It appears that historians also dig the long ball, especially when it comes to the extensive history of baseball in the Valley.
Yesterday's Bill Newman Show featured a conversation with John S. Bowman and Brian Turner, authors of The Hurrah Game: Baseball in Northampton, 1823-1953. (The term "hurrah game" to describe baseball is attributed to Walt Whitman: "That's beautiful: the hurrah game! well — it's our game: that's the chief fact in connection with it: America's game: has the snap, go fling, of the American atmosphere — belongs as much to our institutions, fits into them as significantly, as our constitutions, laws: is just as important in the sum total of our historic life.")

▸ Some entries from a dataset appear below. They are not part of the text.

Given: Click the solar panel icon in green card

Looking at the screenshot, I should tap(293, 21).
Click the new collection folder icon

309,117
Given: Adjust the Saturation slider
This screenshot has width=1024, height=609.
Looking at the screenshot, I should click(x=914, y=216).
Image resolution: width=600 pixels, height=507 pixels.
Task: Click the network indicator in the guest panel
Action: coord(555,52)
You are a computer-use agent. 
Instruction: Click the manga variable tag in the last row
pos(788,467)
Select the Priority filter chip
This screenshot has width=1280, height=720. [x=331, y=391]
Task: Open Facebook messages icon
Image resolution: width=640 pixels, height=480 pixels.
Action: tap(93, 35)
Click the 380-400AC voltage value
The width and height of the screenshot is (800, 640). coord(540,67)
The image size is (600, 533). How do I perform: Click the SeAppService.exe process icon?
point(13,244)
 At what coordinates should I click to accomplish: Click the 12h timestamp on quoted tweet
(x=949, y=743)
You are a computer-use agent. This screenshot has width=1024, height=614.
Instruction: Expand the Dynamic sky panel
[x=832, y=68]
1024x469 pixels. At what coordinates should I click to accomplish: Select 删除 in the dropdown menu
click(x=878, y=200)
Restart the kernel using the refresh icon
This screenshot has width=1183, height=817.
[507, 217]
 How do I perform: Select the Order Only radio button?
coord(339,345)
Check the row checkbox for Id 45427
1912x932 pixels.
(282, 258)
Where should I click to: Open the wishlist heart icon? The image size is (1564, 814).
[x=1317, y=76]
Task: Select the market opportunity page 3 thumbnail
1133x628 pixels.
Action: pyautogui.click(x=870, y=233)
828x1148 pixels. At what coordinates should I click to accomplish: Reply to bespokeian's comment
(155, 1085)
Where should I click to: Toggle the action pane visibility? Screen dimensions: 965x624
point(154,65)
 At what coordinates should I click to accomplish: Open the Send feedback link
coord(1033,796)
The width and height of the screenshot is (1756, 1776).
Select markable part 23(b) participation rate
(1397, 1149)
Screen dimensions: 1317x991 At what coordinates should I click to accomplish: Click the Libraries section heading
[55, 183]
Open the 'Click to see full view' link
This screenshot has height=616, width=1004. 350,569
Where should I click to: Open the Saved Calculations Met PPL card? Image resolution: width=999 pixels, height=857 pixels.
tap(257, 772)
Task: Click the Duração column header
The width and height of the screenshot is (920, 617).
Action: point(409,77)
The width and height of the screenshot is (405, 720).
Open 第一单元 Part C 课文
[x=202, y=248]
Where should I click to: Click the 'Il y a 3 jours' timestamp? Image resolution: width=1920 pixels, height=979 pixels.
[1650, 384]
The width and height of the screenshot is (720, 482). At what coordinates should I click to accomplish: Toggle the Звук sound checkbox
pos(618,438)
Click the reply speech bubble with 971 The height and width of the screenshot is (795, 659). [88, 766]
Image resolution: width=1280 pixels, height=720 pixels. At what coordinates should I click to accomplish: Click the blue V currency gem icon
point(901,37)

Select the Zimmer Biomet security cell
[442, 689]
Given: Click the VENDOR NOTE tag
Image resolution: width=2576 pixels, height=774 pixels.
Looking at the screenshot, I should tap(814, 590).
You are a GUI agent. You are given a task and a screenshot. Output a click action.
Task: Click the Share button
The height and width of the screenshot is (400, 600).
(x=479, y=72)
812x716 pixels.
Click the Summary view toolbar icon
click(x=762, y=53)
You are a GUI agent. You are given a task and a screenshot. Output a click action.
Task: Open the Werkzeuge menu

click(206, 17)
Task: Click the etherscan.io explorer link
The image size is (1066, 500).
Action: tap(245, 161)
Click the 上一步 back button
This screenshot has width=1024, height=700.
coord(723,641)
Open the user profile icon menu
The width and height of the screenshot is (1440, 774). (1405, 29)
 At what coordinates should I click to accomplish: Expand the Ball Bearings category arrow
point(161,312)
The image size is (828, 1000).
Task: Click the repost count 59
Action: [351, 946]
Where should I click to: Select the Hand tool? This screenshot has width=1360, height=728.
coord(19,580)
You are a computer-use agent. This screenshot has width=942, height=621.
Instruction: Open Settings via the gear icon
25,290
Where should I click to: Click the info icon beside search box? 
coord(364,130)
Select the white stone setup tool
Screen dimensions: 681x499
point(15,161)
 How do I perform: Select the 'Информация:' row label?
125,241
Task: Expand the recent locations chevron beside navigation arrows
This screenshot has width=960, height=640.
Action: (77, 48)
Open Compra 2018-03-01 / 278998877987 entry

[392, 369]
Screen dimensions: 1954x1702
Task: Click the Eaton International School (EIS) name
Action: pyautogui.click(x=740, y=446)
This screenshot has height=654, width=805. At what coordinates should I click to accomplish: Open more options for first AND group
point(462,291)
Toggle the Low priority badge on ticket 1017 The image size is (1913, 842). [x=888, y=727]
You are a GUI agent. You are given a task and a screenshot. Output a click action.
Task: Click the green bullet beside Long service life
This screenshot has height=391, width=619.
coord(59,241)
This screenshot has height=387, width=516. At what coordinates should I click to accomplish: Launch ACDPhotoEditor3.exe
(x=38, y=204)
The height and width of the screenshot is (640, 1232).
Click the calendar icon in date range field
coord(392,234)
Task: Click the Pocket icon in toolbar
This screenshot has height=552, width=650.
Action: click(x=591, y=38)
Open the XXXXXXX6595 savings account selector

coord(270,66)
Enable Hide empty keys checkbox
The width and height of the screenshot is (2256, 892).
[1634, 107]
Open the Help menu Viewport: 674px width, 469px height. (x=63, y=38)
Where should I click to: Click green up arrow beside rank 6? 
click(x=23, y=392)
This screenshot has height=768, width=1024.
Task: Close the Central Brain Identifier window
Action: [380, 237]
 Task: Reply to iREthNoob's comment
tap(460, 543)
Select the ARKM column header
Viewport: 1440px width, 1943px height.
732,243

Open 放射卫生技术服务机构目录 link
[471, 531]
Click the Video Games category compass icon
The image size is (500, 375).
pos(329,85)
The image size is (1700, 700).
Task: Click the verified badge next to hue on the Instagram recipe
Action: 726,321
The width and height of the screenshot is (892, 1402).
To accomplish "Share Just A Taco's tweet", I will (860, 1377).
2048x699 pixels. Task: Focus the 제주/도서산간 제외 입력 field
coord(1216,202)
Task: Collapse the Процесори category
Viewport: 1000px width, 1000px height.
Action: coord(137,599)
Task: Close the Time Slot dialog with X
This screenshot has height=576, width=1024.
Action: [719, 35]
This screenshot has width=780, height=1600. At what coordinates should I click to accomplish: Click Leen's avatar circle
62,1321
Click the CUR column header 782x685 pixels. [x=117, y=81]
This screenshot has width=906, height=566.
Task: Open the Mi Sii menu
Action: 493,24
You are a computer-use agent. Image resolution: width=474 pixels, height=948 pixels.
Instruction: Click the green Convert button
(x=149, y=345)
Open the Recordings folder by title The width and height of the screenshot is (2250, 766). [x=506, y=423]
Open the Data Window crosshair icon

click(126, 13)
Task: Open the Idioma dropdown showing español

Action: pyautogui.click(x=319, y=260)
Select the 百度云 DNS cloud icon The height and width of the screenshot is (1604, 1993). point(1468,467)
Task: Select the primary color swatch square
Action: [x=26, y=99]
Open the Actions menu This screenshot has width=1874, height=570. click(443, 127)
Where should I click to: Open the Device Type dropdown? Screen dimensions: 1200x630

I was fortunate enough to catch (no pun intended) most of the morning show's rebroadcast last night at 6 p.m., where I was enthralled with tales of baseball's early days, and the indelible connection our nation's pastime has to this region.
Here are a few highlights:
- An official town document in Northampton forbade the playing of baseball near Town Hall. Turns out that even back then, folks were worried about baseballs breaking windows.
- The game of baseball has close ties to utopian society insofar as ardent abolitionists (of whom there were many in the area) routinely played the game with integrated company.
- The baseball rivalry between Boston and New York long precedes the historic Red Sox-Yankees feud. Various versions of baseball were developed by region, with different formats played in New York and Massachusetts. New Yorkers wrote their version down first, prompting those in the Bay State, who scoffed at what they felt was a far inferior style of the game, to write down their version as well. (If I heard correctly, the New York version, in which you were not allowed to repeatedly beam the runner with the ball, won out.)
If you missed the broadcast, I highly suggest you download it. Then grab some cheap beer, or pour yourself a tall glass of lemonade, find a creaky old rocking chair in which to sit, lean back, stretch out your legs and your mind, fire up your internet-savvy playback device, and indulge in the history of baseball in the Pioneer Valley, and beyond. A more perfect mid-summer night's entertainment could not be had.